2003 Seattle Annual Meeting (November 2–5, 2003)

Paper No. 7
Presentation Time: 2:30 PM

DECIPHERING MG PARTITIONING INTO CALCITE: A NEW STUDY OF MACROSCALE BEHAVIOR THROUGH DIRECT MEASUREMENT OF NANOSCALE CONTROLS


WASYLENKI, Laura E.1, DOVE, Patricia M.1 and DE YOREO, James J.2, (1)Department of Geosciences, Virginia Polytechnic Institute, 4044 Derring Hall, Blacksburg, VA 24061, (2)Department of Chemistry and Materials Science, Lawrence Livermore National Lab, Livermore, CA 94550, lew@vt.edu

The Mg/Ca paleothermometer is based upon the relationship between temperature and Mg partitioning into biogenic calcite. However, interpretations of bulk fluid-calcite experiments in the literature disagree upon the most fundamental assumptions regarding the influences of temperature, growth rate, impurity concentration, and salinity on Mg uptake. To begin addressing this problem, we conducted a new type of calcite growth study: while temperature and solution chemistry were precisely controlled, we directly quantified near-equilibrium, layer-mechanism growth rates and Mg contents of calcite crystals.

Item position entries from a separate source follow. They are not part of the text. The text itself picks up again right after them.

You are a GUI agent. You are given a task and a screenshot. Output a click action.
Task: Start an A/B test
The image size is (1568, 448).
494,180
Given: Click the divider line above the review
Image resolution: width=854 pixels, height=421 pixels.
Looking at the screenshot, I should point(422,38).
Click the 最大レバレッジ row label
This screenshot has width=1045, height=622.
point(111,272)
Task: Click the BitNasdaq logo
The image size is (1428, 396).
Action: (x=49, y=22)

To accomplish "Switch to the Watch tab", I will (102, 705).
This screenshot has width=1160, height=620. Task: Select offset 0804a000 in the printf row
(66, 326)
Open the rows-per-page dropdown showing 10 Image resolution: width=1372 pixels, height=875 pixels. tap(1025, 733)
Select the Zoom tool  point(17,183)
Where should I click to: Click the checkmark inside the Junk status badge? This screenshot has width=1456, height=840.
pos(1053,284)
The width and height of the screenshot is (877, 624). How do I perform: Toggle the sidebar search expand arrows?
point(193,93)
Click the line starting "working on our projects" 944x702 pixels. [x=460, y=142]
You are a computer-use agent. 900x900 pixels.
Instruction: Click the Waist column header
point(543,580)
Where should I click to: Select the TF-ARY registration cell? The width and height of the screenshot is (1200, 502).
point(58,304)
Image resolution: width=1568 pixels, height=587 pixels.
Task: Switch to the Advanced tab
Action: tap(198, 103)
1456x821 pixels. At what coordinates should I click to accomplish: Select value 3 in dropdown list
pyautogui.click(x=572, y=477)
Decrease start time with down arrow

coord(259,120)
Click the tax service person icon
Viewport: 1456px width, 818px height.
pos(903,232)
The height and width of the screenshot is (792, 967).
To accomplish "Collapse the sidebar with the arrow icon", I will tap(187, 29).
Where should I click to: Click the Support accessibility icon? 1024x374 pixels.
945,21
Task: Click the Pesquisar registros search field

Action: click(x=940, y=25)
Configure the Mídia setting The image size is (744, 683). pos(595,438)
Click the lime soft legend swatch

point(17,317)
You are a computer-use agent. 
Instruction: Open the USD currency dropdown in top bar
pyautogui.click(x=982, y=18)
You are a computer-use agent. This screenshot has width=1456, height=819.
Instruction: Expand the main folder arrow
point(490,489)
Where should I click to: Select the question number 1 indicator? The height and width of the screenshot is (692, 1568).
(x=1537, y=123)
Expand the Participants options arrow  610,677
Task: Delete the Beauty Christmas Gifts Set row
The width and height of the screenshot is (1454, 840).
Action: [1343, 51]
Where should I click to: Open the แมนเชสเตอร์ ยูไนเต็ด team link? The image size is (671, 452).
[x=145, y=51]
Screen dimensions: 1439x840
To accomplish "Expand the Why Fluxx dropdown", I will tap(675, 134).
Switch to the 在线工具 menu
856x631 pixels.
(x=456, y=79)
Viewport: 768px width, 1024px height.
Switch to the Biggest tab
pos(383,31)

We measured migration rates of monomolecular steps in situ on individual growth spirals on {104} calcite faces using atomic force microscopy. Solutions containing CaCl2, NaHCO3, MgCl2, and 0.1 molal NaCl flowed continuously over samples. Growth rates were determined at 15-30°C in solutions containing 0-10-4 molal [Mg] and with supersaturations (ln [(aCa++ x aCO3--)/Ksp]) of 0.3-1.0. In complementary experiments, we grew seed crystals under identical conditions for several days to produce large growth hillocks for high-resolution electron microprobe analysis. We find that Mg exhibits a pronounced, non-uniform partitioning into growth hillocks with a distinct preference for geometrically obtuse steps (~100 to >3000 ppm) over acute steps (0 to ~800 ppm). This partitioning is opposite to results of Paquette and Reeder (1995; GCA 59:735) for calcite grown at high ionic strength (1-2 molal) with multiple impurities in solution. Our work suggests that the interaction of Mg with calcite surfaces depends upon nanoscale site geometry and also upon the presence or absence of other trace elements. Preliminary findings suggest that of the factors named above, supersaturation has the strongest influence on Mg/Ca in the solid crystals.

Our work on inorganic controls of impurity partitioning in calcite sets the stage for investigation of biological effects and for robust interpretation of trace element signatures in biogenic calcite.